+++ Given data +++

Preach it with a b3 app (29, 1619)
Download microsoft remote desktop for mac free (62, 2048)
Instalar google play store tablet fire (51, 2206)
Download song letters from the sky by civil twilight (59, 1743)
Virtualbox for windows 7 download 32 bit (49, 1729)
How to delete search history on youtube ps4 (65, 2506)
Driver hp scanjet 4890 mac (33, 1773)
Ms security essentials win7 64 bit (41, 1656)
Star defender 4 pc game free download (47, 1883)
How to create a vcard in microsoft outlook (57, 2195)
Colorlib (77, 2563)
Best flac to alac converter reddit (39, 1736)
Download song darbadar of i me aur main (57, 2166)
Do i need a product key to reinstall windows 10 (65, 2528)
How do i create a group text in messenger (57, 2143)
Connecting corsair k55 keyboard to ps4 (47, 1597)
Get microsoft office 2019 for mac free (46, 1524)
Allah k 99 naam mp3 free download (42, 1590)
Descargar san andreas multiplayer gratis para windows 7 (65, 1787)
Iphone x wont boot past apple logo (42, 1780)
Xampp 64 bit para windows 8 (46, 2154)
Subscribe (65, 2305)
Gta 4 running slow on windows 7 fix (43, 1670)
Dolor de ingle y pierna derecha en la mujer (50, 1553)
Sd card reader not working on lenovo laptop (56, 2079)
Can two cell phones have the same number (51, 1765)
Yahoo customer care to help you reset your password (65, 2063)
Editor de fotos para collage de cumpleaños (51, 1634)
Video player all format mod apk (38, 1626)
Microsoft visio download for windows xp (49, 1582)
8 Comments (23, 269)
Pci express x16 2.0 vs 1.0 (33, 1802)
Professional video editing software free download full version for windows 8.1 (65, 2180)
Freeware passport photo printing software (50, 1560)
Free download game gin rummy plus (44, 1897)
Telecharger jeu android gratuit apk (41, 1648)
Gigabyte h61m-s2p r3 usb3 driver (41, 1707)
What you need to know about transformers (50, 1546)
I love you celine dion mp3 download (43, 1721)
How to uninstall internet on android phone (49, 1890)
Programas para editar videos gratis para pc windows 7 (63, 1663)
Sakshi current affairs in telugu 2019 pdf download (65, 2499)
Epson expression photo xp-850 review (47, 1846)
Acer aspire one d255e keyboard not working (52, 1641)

+++

## Your objective
Looking at the records above, how many lines include "working"? Please give the number and nothing more.

## Task answer
2